Pre Covid-19, and subject to it not being deemed prejudicial to the parties, irrespective of the nature of the application before the Court, there was always the ability to vacate (have it removed from the Court diary) a hearing, by submitting agreed directions to the Court for the Judge to approve. This mechanism for continuing to progress Court cases, without delaying them (through no-ones fault) is perhaps being used more regularly now than before, and the added positive for the client is that such an approach means there is a saving on legal costs. To use financial cases as an example, there is often the need to instruct a single joint expert to provide a report on pensions or mortgage raising capacity. Even in these financially uncertain times, such reports are an invaluable tool that will enable the Courts and the parties to conclude cases. Timeframes for such reports being available, can be as little as a few weeks (mortgage raising capacity) to six months (on some pension reports, albeit sooner on others), and therefore the current Covid-19 crisis is not necessarily impacting on the usual procedural requirements that we need to see in place, and nor are the their timeframes necessarily out of the ordinary.

On other matters, we continue to issue new divorce petitions at Court, and there has been no change in how we approach that.
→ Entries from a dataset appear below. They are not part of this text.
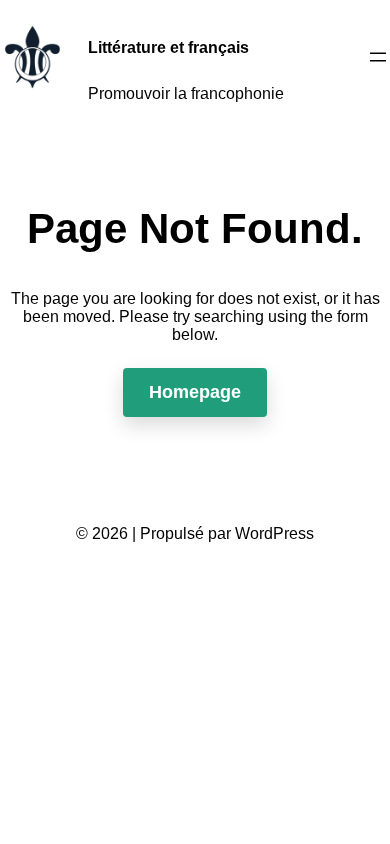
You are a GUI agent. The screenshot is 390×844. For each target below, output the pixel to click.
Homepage (195, 392)
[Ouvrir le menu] (378, 57)
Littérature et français (168, 47)
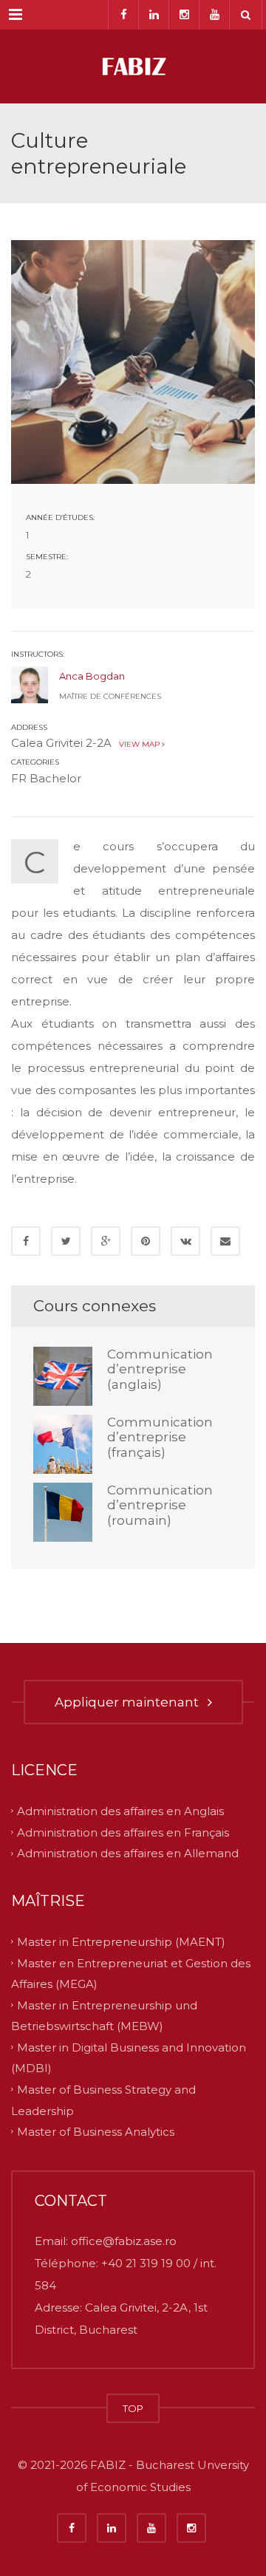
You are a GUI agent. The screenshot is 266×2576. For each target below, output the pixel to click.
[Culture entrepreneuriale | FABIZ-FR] (133, 66)
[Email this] (225, 1241)
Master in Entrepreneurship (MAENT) (121, 1942)
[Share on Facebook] (26, 1241)
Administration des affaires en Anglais (120, 1811)
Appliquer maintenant (130, 1702)
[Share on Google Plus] (105, 1241)
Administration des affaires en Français (123, 1832)
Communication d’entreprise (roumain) (160, 1505)
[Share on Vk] (185, 1241)
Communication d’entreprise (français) (160, 1437)
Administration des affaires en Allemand (128, 1853)
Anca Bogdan (92, 676)
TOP (133, 2408)
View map (138, 744)
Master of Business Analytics (95, 2132)
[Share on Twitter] (66, 1241)
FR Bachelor (46, 778)
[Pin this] (145, 1241)
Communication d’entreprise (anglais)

Some of our clients are engaging in mediation, albeit remotely (& even then, the first contact with a mediator was by telephone), and applications for Child Arrangement Orders and Financial Remedy proceedings continue to be issued.

A number of our clients have accepted in principle that a property should be placed on the open market for sale, but only when the prevailing wind enables both parties to maximise the profit on any sale. Other clients are using this time to consider their view on a possible financial settlement, and negotiations, via email / letters, between solicitors continue in the usual manner and we continue to take on any number of new enquiries, speaking with our new clients over the telephone, both during and outside of normal office hours.

Even not engaging in crystal ball gazing, the lie of the land for us all on a personal level may be a little different in just under a week’s time, and in on a professional level, for us Family Lawyers, post September is likely to be an even more exceptionally busy time at Court, progressing cases to a conclusion.